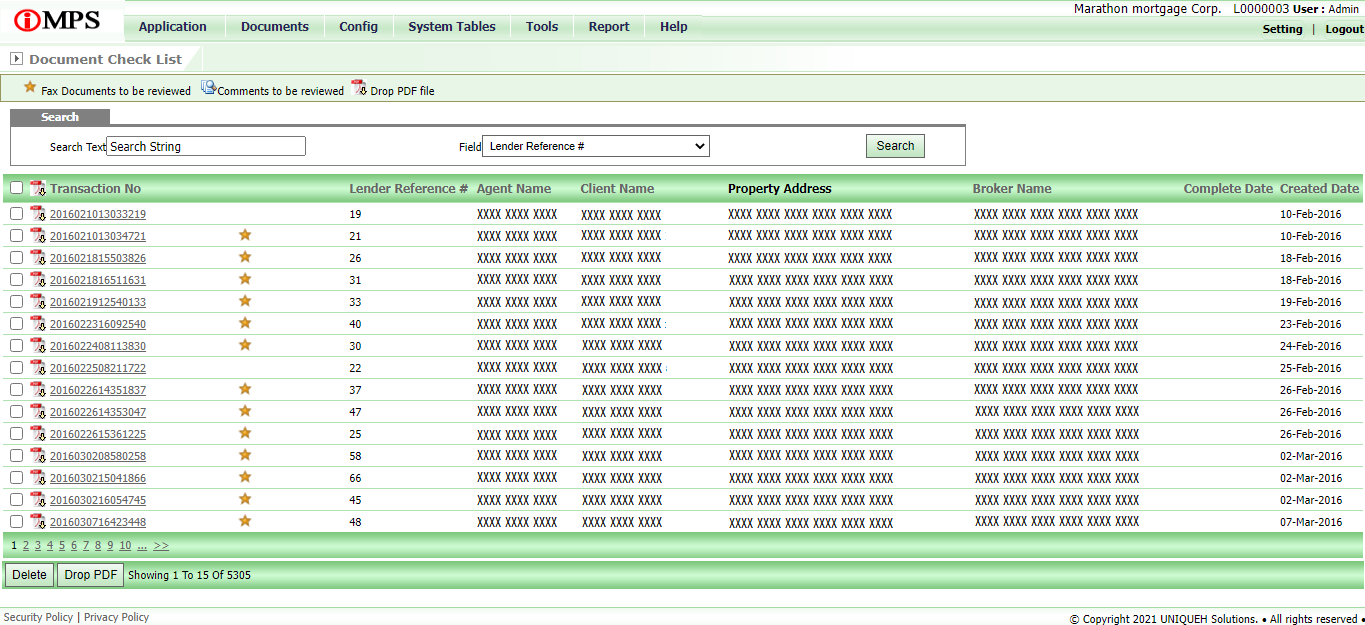
Task: Select the checkbox for transaction 2016030208580258
Action: point(16,456)
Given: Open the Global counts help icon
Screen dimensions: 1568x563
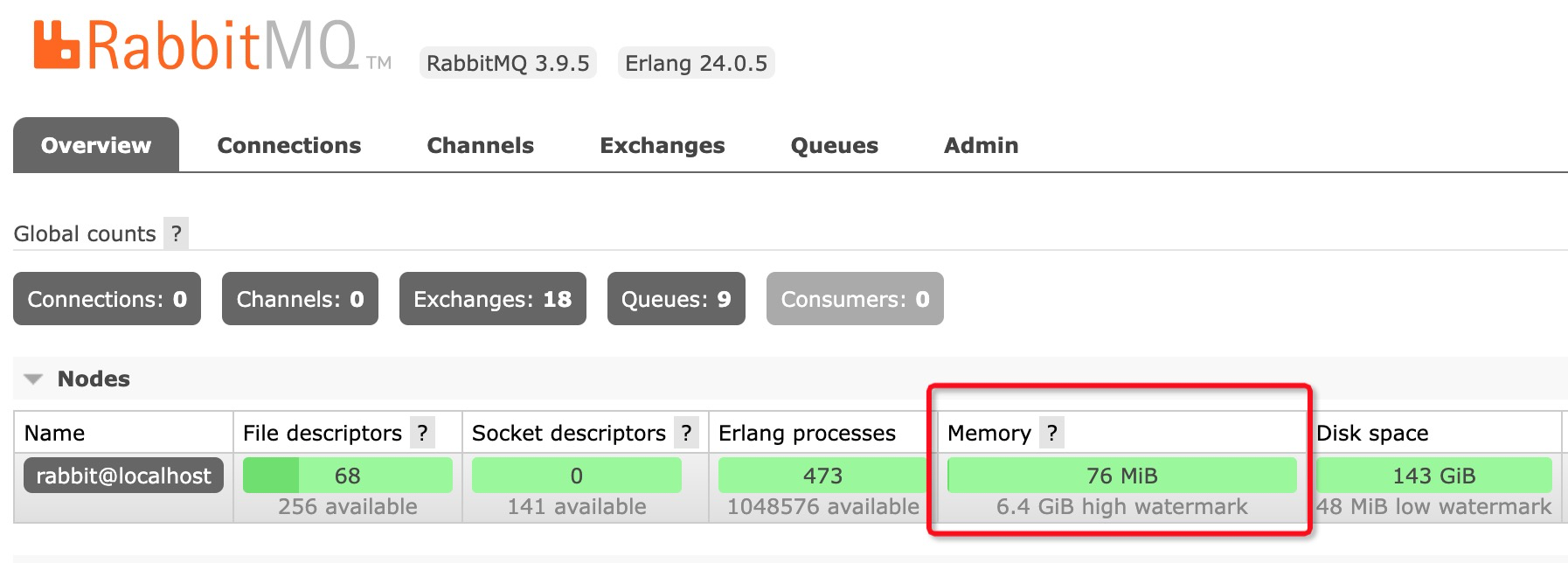Looking at the screenshot, I should pyautogui.click(x=177, y=233).
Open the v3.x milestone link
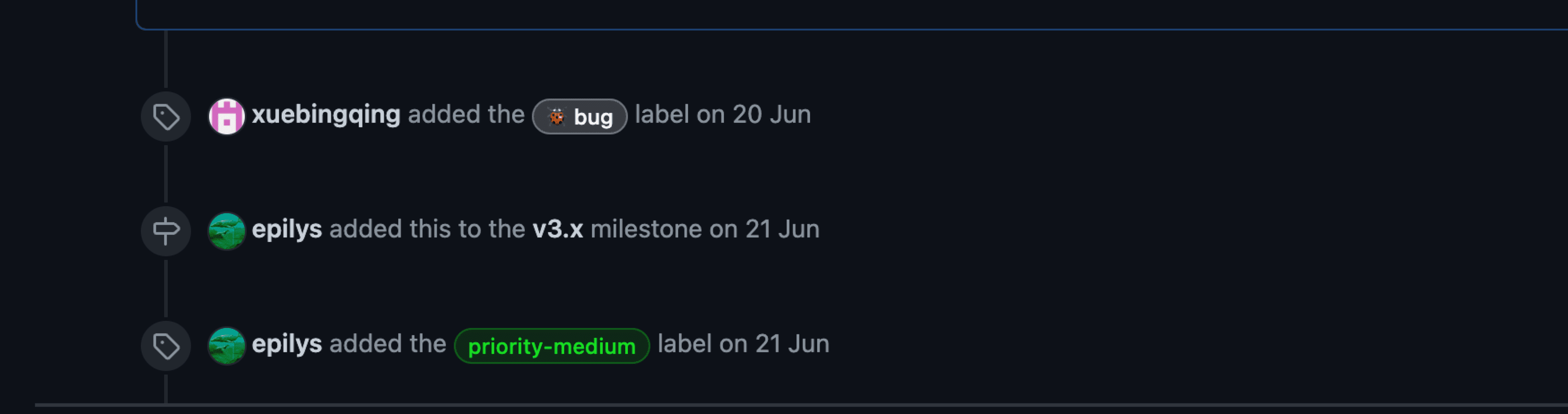Viewport: 1568px width, 414px height. [x=558, y=229]

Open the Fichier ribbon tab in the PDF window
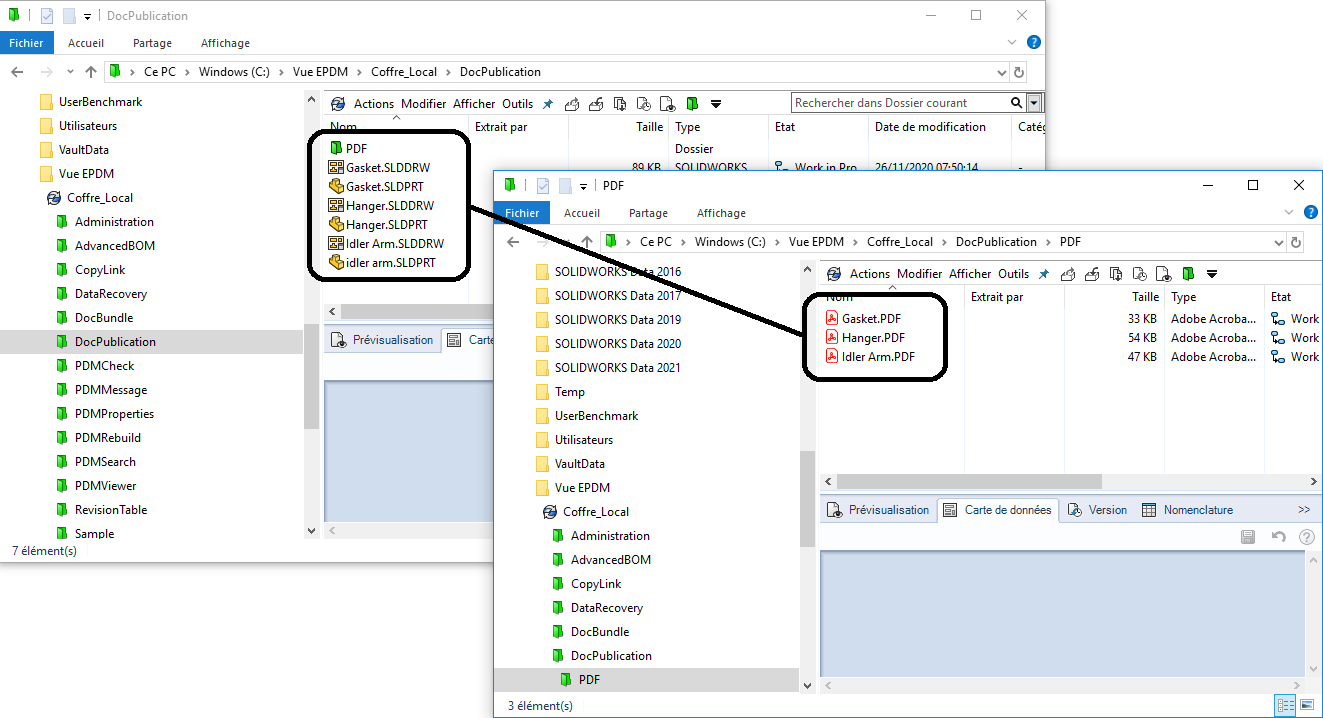point(522,213)
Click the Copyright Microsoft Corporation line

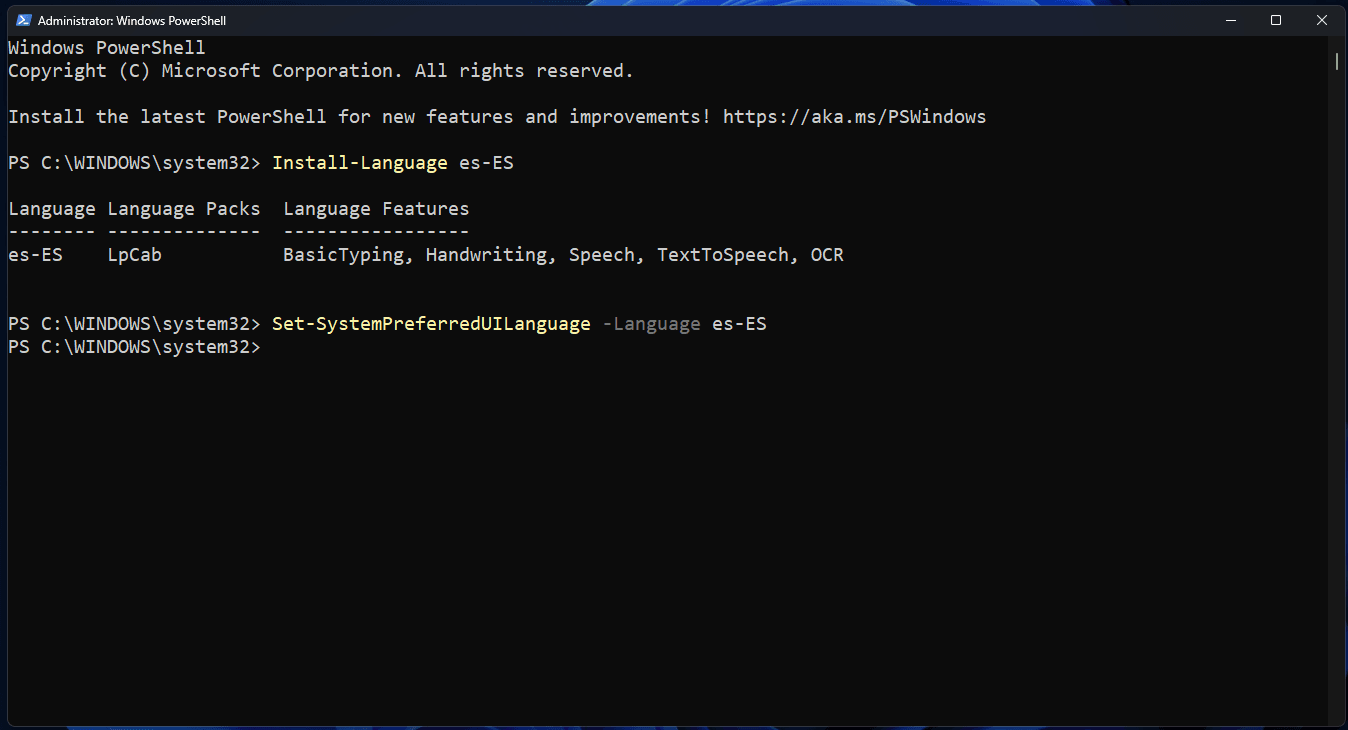[320, 70]
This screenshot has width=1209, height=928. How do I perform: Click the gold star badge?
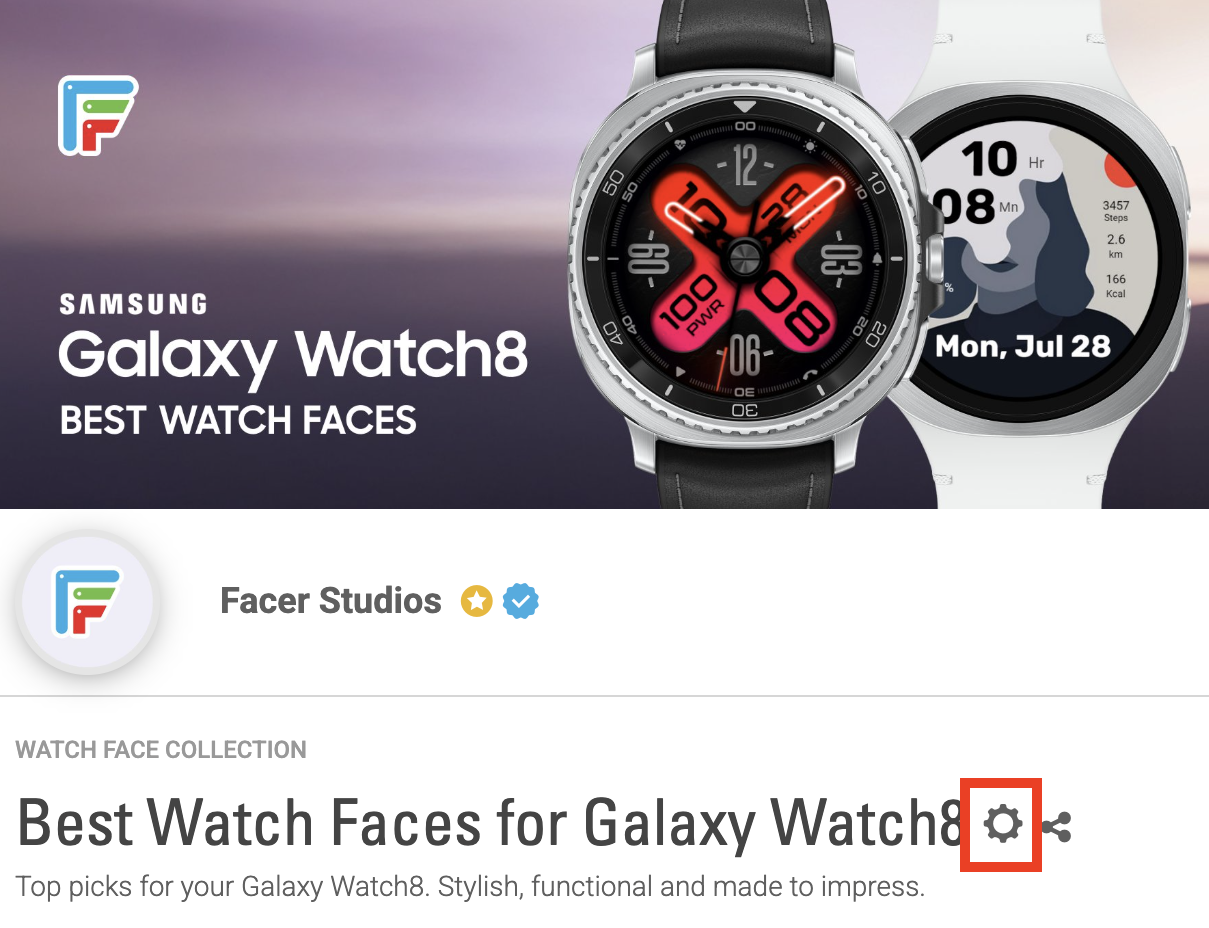pyautogui.click(x=477, y=602)
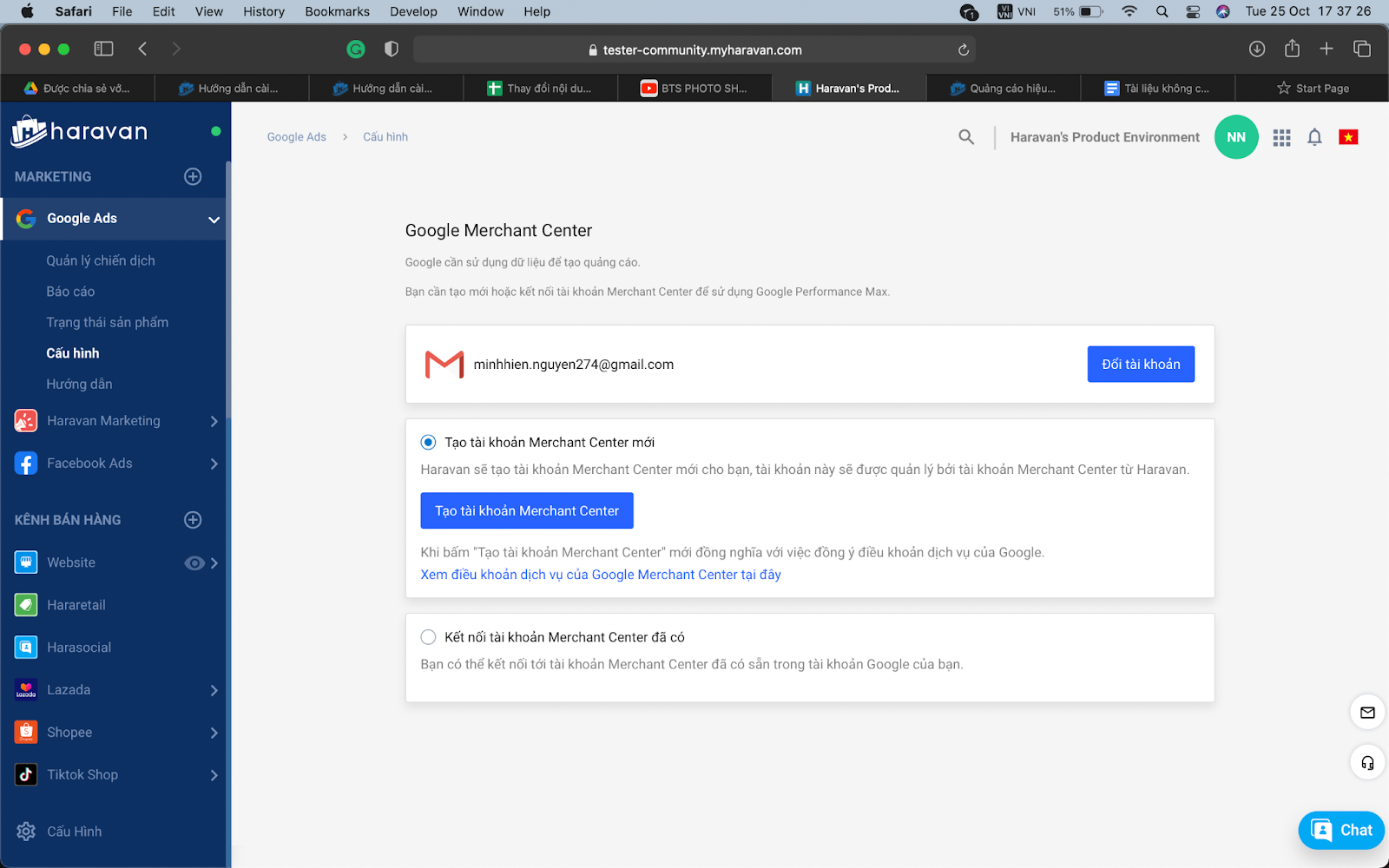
• • • • • • •
▶ _Task to complete_
Leaving the pictures out, give again word for word each line from the one holding "Open the Fichier ribbon tab in the PDF window" through the end of the records.

▶ _Written solution_
Open the Fichier ribbon tab in the PDF window
point(522,213)
Click the Copyright Microsoft Corporation line

[320, 70]
This screenshot has width=1209, height=928. How do I perform: Click the gold star badge?
pyautogui.click(x=477, y=602)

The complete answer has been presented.